Shape Computation Lab

Tracing Axes of Growth

 


Title:

Tracing Axes of Growth

Authors:

Athanassios Economou

Editor:

Liliana Albertazzi

Book:

Visual Thought: The Depictive Space of Perception

Series:

Advances in Consciousness Research

Volume:

67

Pages:

351-365

Publisher:

John Benjamins Publishing Company, Amsterdam

Publication date:

2006

DOI:

10.1075/aicr.67.20eco

Keywords:

Shape studies, Symmetry, Linear Growth, Symmorphic groups

Abstract:

The notion of congruence as a specific mapping that does not change the dimensions of bodies in space is employed here for the discussion and representation of a specific subset of spaces that have one axis of growth. This specific class of designs is ubiquitous in architectural design and in the arts in general and yet a systematic effort of classifying and illustrating these structures for design purposes has yet to be undertaken.

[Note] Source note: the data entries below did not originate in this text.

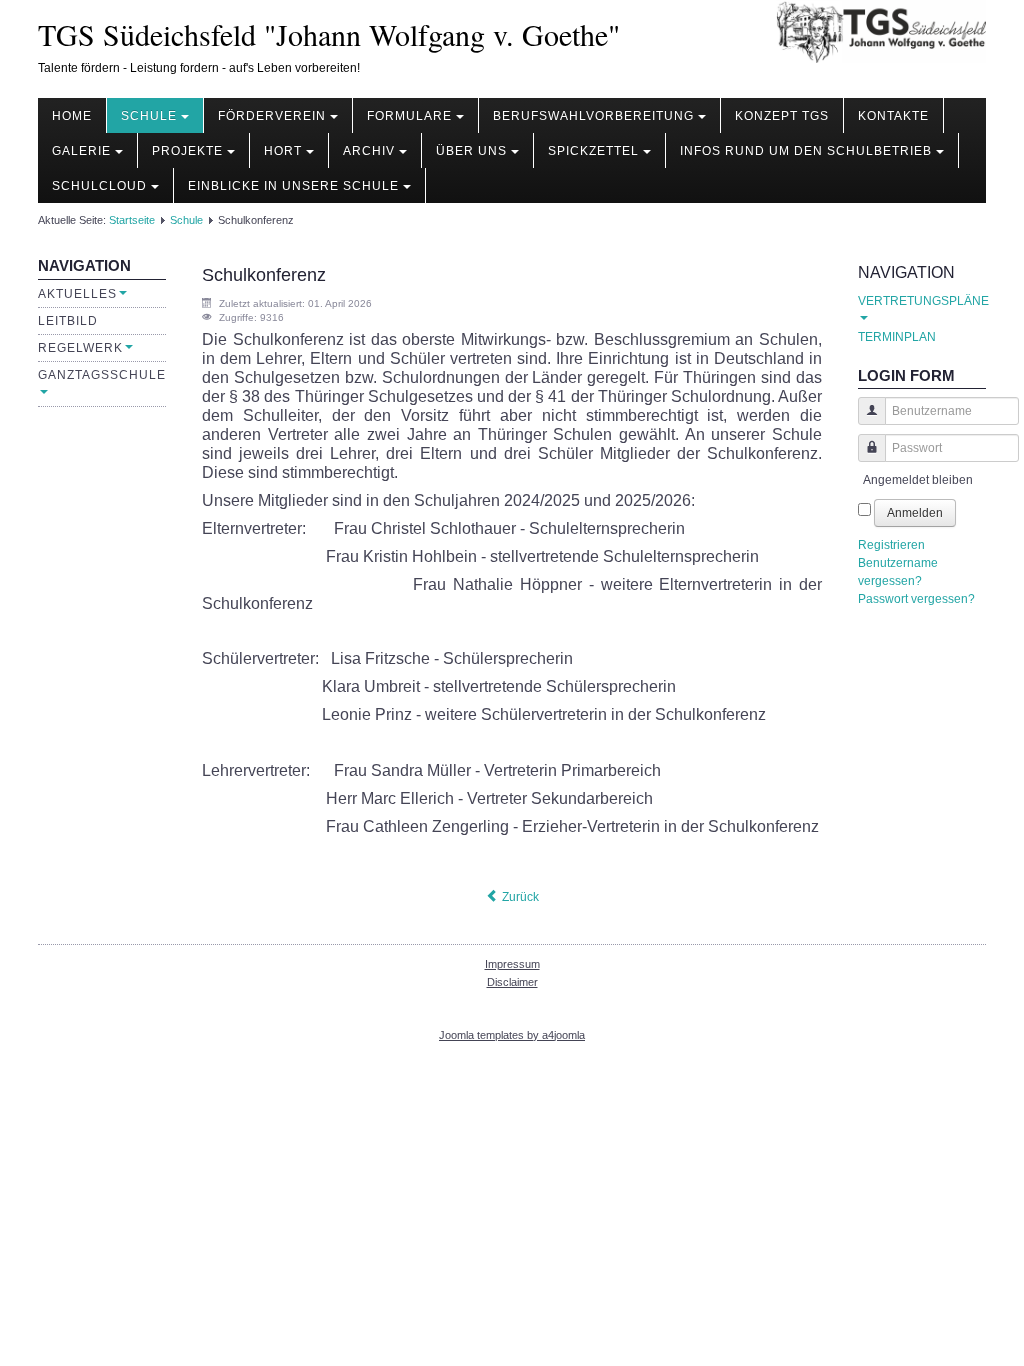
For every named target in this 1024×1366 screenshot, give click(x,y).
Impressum (512, 964)
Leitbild (68, 321)
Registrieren (891, 545)
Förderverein (272, 116)
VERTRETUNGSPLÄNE (922, 301)
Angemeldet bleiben (918, 480)
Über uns (471, 151)
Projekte (187, 151)
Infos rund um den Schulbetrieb (806, 151)
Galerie (81, 151)
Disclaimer (512, 982)
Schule (149, 116)
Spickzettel (593, 151)
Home (72, 116)
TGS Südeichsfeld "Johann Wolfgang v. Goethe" (329, 34)
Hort (283, 151)
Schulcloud (99, 186)
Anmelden (915, 513)
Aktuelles (77, 294)
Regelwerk (80, 348)
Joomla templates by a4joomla (512, 1035)
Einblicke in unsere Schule (293, 186)
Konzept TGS (782, 116)
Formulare (409, 116)
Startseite (132, 220)
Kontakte (893, 116)
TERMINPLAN (897, 337)
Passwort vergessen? (916, 599)
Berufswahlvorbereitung (593, 116)
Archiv (369, 151)
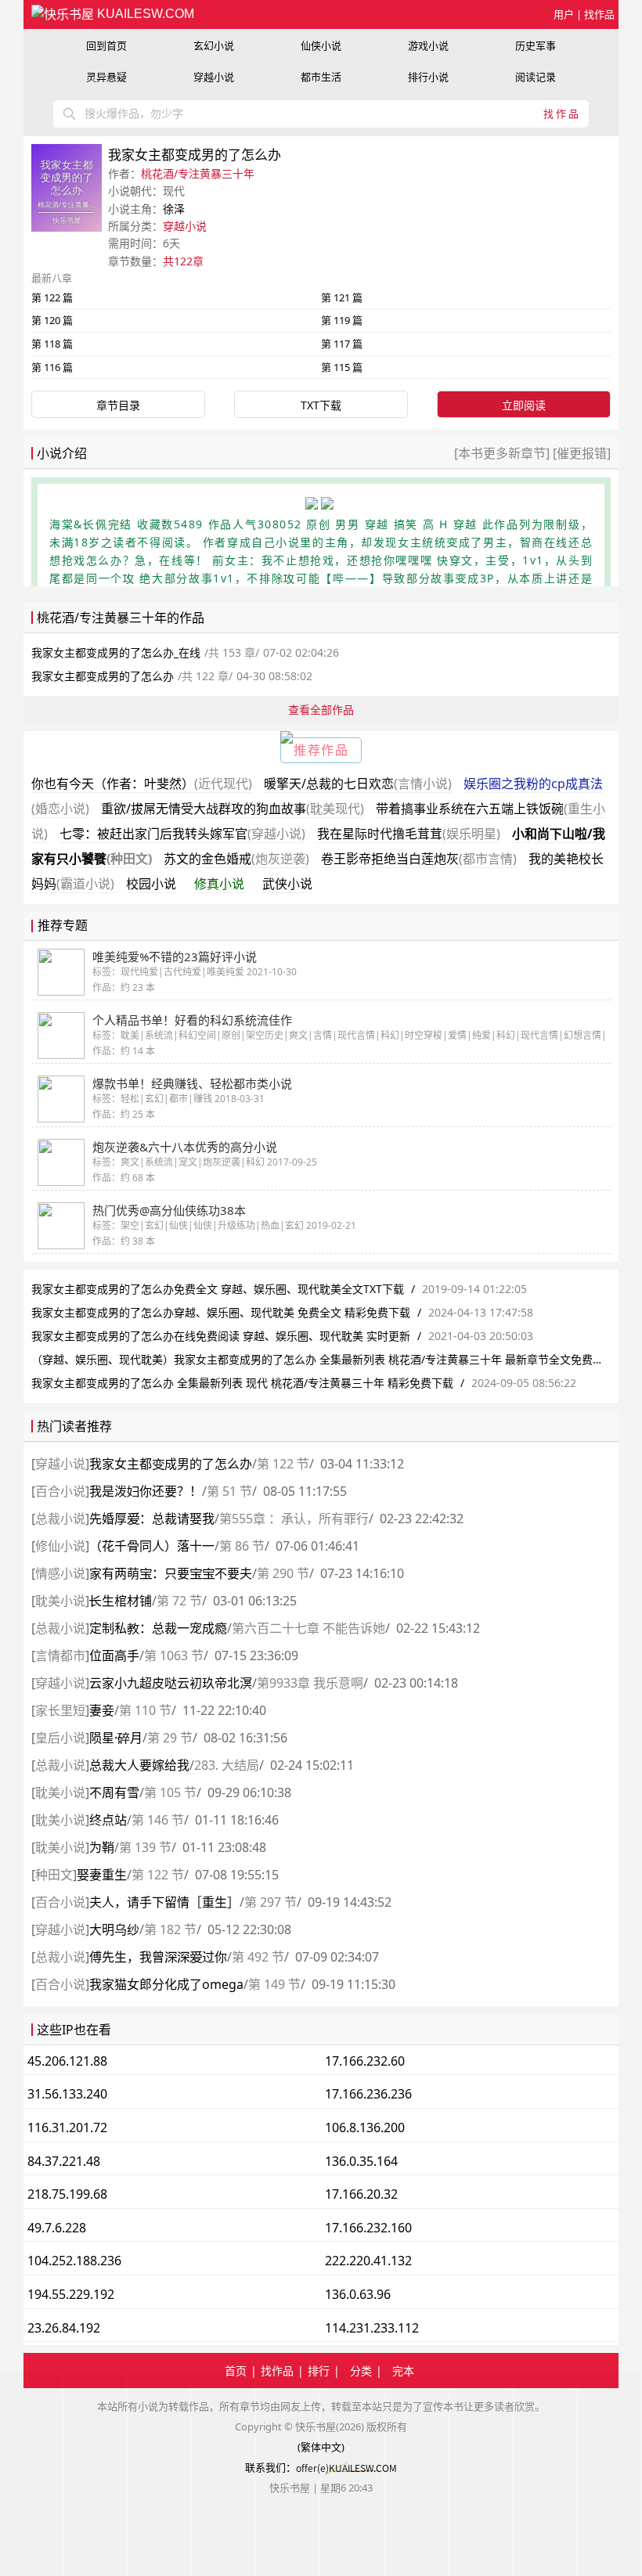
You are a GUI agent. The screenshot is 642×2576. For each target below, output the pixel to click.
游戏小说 (428, 45)
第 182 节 (170, 1929)
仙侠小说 (321, 45)
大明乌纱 (114, 1929)
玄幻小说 (213, 45)
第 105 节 (170, 1792)
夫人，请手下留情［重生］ (164, 1902)
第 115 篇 (341, 367)
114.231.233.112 (372, 2327)
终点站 (108, 1819)
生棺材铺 (120, 1600)
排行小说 (428, 77)
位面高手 (114, 1655)
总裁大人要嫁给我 (139, 1765)
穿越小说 (213, 77)
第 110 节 (145, 1710)
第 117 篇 (341, 344)
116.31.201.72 (67, 2127)
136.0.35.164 (361, 2161)
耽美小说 (60, 1600)
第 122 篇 (52, 297)
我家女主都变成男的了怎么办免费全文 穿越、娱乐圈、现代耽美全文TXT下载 (217, 1288)
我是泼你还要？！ (145, 1491)
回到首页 (106, 45)
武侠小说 (287, 883)
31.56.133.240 (67, 2093)
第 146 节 (158, 1819)
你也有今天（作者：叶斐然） (141, 783)
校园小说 (151, 883)
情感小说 (60, 1573)
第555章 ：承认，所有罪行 (294, 1518)
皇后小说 (60, 1737)
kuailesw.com (144, 13)
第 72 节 (179, 1600)
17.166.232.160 (368, 2227)
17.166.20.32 (361, 2194)
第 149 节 (274, 1984)
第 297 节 (270, 1902)
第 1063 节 (174, 1655)
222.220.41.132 (368, 2260)
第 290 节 (283, 1573)
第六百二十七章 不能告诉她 (308, 1628)
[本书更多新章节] (503, 453)
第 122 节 (283, 1463)
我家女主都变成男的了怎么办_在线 (115, 652)
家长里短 (60, 1710)
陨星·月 (115, 1737)
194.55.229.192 (70, 2294)
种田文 (54, 1874)
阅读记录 (535, 77)
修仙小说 (60, 1546)
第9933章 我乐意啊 (310, 1683)
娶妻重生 (102, 1874)
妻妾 (101, 1710)
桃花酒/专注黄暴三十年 (197, 173)
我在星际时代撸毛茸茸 (408, 833)
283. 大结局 (226, 1765)
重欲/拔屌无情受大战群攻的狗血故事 (232, 808)
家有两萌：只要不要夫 (170, 1573)
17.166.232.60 (365, 2061)
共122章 (183, 261)
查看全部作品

This can be partially explained because all classification schemes of symmetry structures require a mathematical sophistication not required or found any more in architectural or art curricula. Furthermore, the complexities of interactions of isometric transformations in three-dimensional space do not lend themselves easily to intuitive approaches to enumeration of classes of designs by simple trial and error efforts. Interactions of isometric transformations in two-dimensional space are relatively easy to comprehend and construct; and several theoreticians, designers and architects have been credited for their attempts to classify and illustrate corresponding symmetries in the plane with zero, one or more axes of growth in the plane. Still, no artists or architects have been credited yet with a systematic construction of designs that take advantage of properties of growth along an axis in three-dimensional space. This work looks closely at a specific class of three-dimensional designs that have one axis of growth and presents all possible algebraic structures that capture the symmetries of these designs. A specific set of designs is discussed, the symmorphic designs, and is used as a framework to derive the non-symmorphic designs and to complete all three-dimensional linear structures; the complete catalogue of all nineteen space structures that may be generated in this manner is presented in the end.